We compared a novel approach, the Bridge Program, to a Structured Exercise program. Using a sequential, multiple assignment, randomized trial (SMART)17 design, we also assessed the effectiveness of a relapse prevention program to sustain physical activity. The Bridge Program was intended to accommodate the thematic category of social support as an identified barrier to participation with peer mentoring and caregiver training.14 It was informed by social cognitive theory, which suggests that when people observe a model performing a behavior, they use the experience to guide future behavior.18 The Bridge Program was also informed by the role of choice in establishing control over one’s life.19 To reduce confounding factors influencing longer term sustained participation in exercise, the study was conducted in an exercise facility specifically designed from a social ecological perspective to reduce other accessibility barriers (e.g., cost, parking, nonaccessible equipment) and enhance other facilitators (e.g., peer support, trained staff, sliding scale fees) to participation in physical activity.14 The specific aims of this study were to (1) evaluate the effectiveness of the two programs, Bridge and Structured Exercise, to improve physical activity and psychosocial outcomes for individuals with SCI and (2) determine the effect of relapse prevention.

Methods

Participants

Participants with traumatic SCI were recruited with flyers and newsletters from hospital multidisciplinary clinics, physician offices, and support groups. Inclusion criteria were history of traumatic SCI >3 months, injury level C5 to T12, age 18 years or older, medical clearance if aged 65 or older, sufficient cognitive ability to provide informed consent and follow directions for exercise instruction, and caregiver availability if needed. Exclusion criteria were prior history of treatment for depression or psychiatric illness, uncontrolled hypertension or diabetes, current treatment for a pressure sore or ulcer, shoulder pain limiting movement, and current participation in an organized exercise program or sports team. Participants with other premorbid or comorbid conditions were considered eligible if they met inclusion criteria and had a willingness to participate in an exercise program. Prior to the first visit, participants discussed their method of transportation and entry into the facility. If transportation was a concern for the participant, the first session was used to address transportation barriers such as scheduling transportation or accessing public transportation.

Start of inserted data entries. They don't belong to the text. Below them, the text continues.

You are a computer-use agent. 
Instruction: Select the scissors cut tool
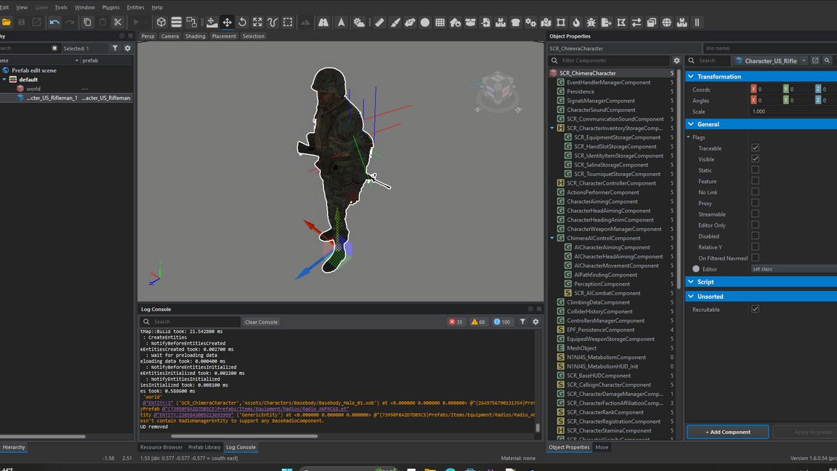118,23
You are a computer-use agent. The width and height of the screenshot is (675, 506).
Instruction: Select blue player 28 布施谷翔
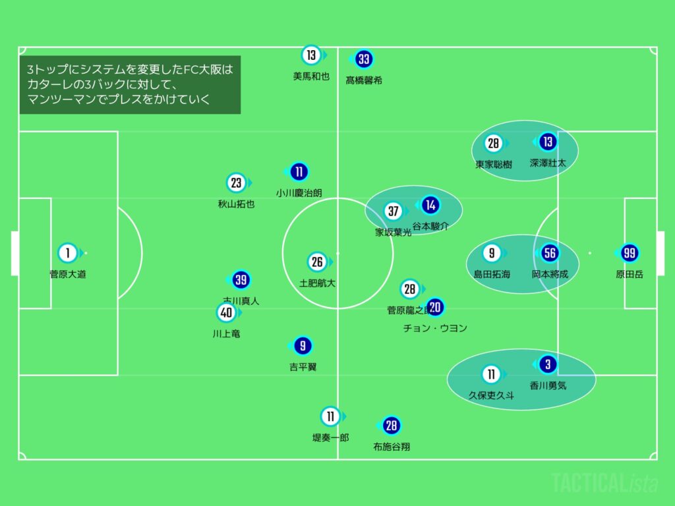tap(392, 426)
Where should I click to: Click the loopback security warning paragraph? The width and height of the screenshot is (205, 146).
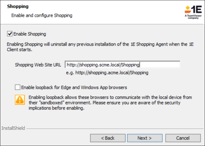[110, 103]
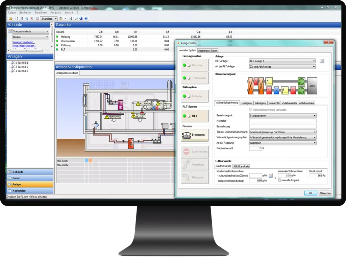Click the red delete document toolbar icon
This screenshot has height=257, width=346.
click(31, 19)
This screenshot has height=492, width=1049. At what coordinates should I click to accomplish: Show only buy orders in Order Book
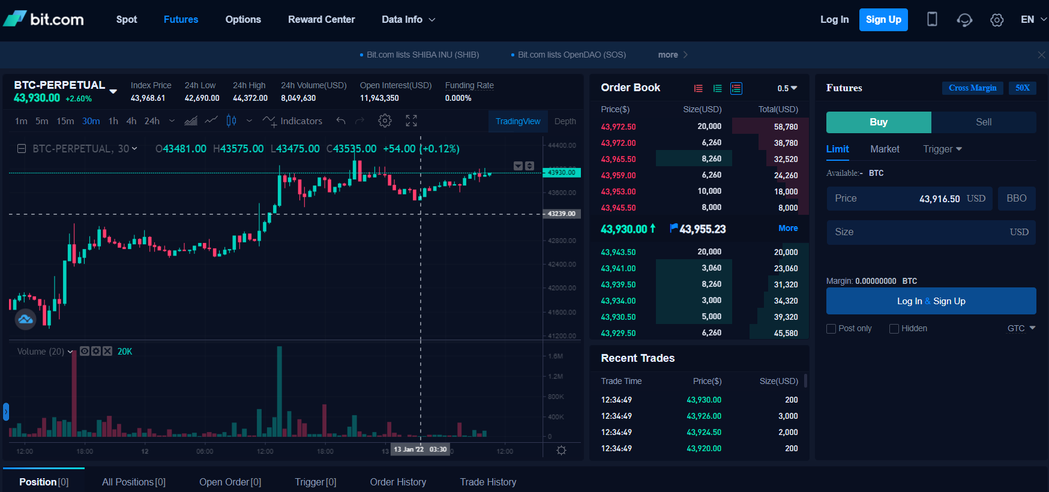[x=717, y=89]
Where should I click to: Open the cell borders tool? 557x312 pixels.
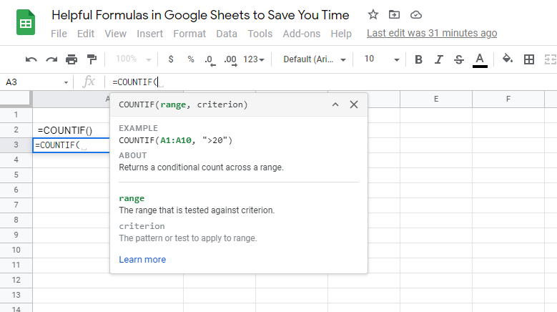[x=529, y=59]
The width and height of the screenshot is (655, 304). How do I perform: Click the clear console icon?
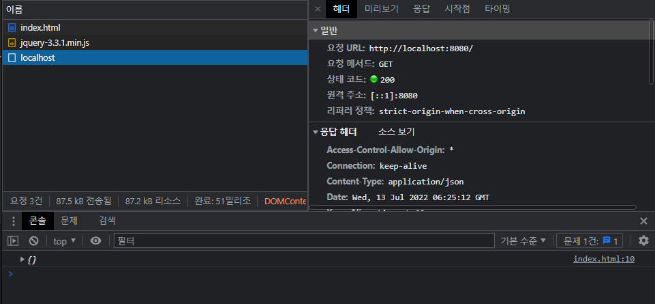pos(33,240)
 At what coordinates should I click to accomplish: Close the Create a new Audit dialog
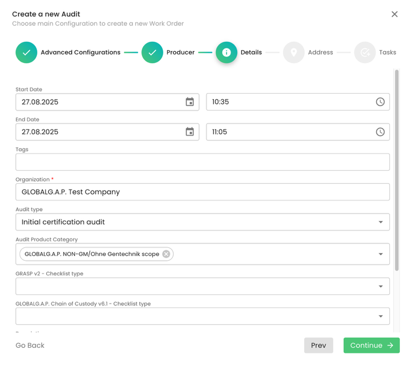[x=394, y=14]
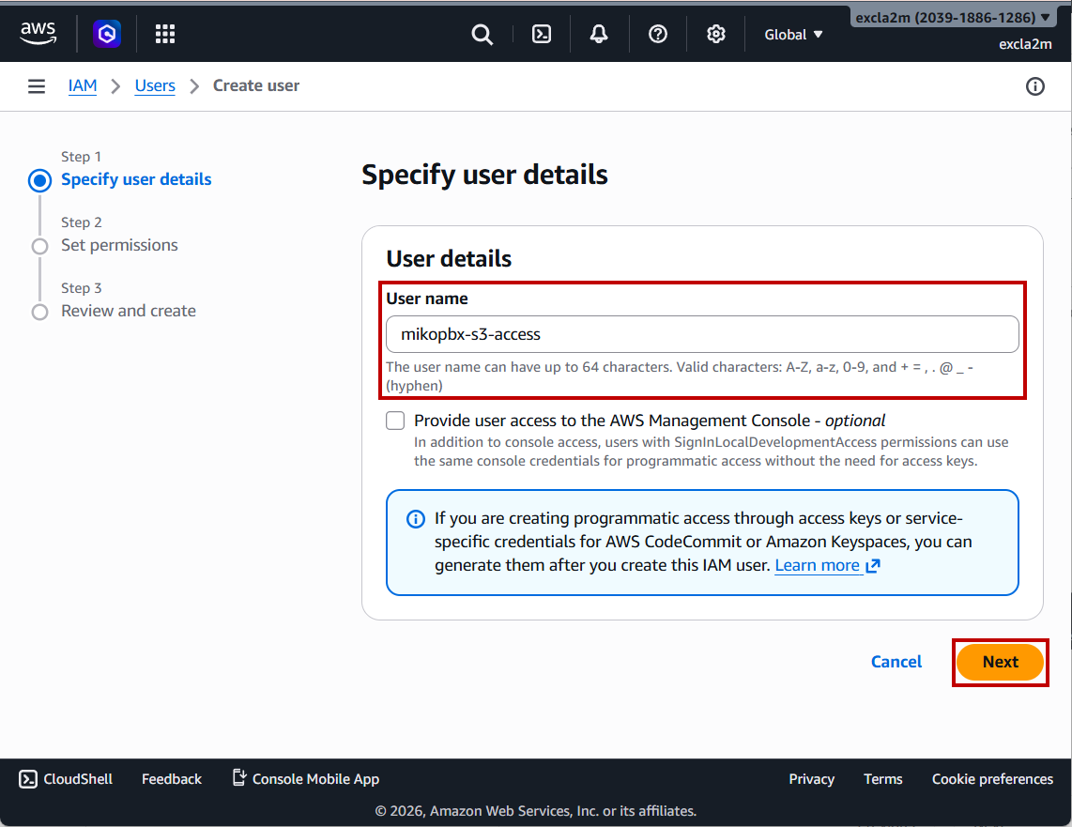1072x827 pixels.
Task: Go to IAM breadcrumb link
Action: [83, 86]
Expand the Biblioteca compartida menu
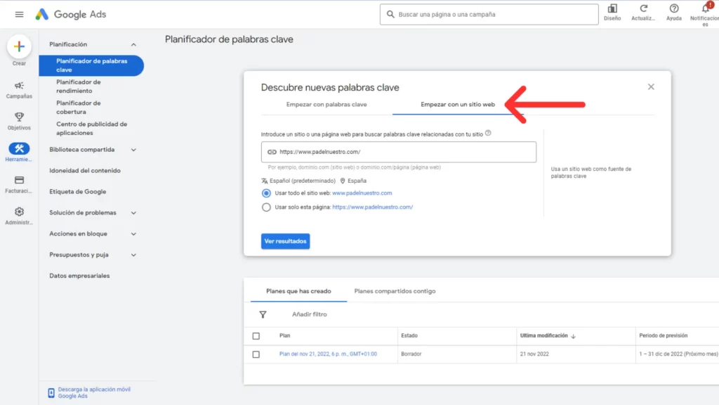719x405 pixels. point(134,149)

The study was approved by the institutional review board at the governing institution, and all participants provided signed informed consent.

Facility

Bridge and Structured Exercise interventions were provided at a new universally designed exercise facility. The facility was designed for accessibility of the built environment, including no curbs on entry; ramps and elevators in place of stairs; and wheelchair accessible doors, bathrooms, changing facilities, and exercise equipment. Facility access fees were paid by the study during the intervention period to address the barrier of cost to the participants. Continued facility membership was available on a self-pay sliding scale charge.

Interventions

Bridge Program

The Bridge Program emphasized an individual approach with a peer mentor, caregiver training, and personal choice of exercise regimen informed by American College of Sports Medicine (ACSM) guidelines. The peer mentor demonstrated exercise performance, promoted self-efficacy, and provided encouragement. One peer mentor worked with all participants, received no specific training, and was unique to this study. After initial involvement, the peer mentor involvement ranged from “exercise buddy” to on-call resource depending on participant choice. Both programs utilized the knowledge and skill of a personal Certified Therapeutic Recreation Specialist (CTRS) who was also a Certified Inclusive Fitness Trainer (CIFT) by the ACSM.20,21 Instruction from the CTRS, who was knowledgeable about exercise for persons living with SCI, addressed the barriers of intimidation and lack of facility-based trainers. The Bridge Program also provided a flexible individualized exercise program allowing individual choice and peer support and included training and participation for any caregiver or attendant. The Bridge Program consisted of six to eight visits over the course of 8 weeks. One-hour visits were scheduled to accommodate participant needs and availability with a typical frequency of one to two visits per week. Participants’ caregivers were encouraged to be present for Bridge Program visits and to become involved to support the program. Participants completed an intake questionnaire to identify fitness and recreation interests to help the CTRS tailor the Bridge Program activities to their interests and incorporate activities available at the facility or through a wheelchair adaptive sports program. Exercise activities were individualized but informed by ACSM guidelines of 20 minutes of moderate intensity aerobic activity and strength training two times per week

Structured Exercise program

The Structured Exercise program incorporated cardiovascular fitness and strength training in a group program format for three sessions per week for 8 weeks. Exercise sessions were led by the same CIFT-trained CTRS leading the Bridge Program. Days and times for group exercise varied depending on participant and instructor availability. Caregivers for participants in the Structured Exercise Program could observe the program but had no defined role. The instructor could encourage group participation but not individualize the exercise program. Exercise group sessions lasted for 1 hour and included up to five participants. Each session utilized ACSM SCI-specific guidelines for physical activity and resistance training.6,7 The program included 20 minutes of aerobic activity, 20 minutes circuit training for strengthening, and 20 minutes combined warm up and cool down that included flexibility exercises. Although the Structured Exercise program did not emphasize individualized physical activity, participants were still provided education and modifications were made to equipment to ensure accessibility.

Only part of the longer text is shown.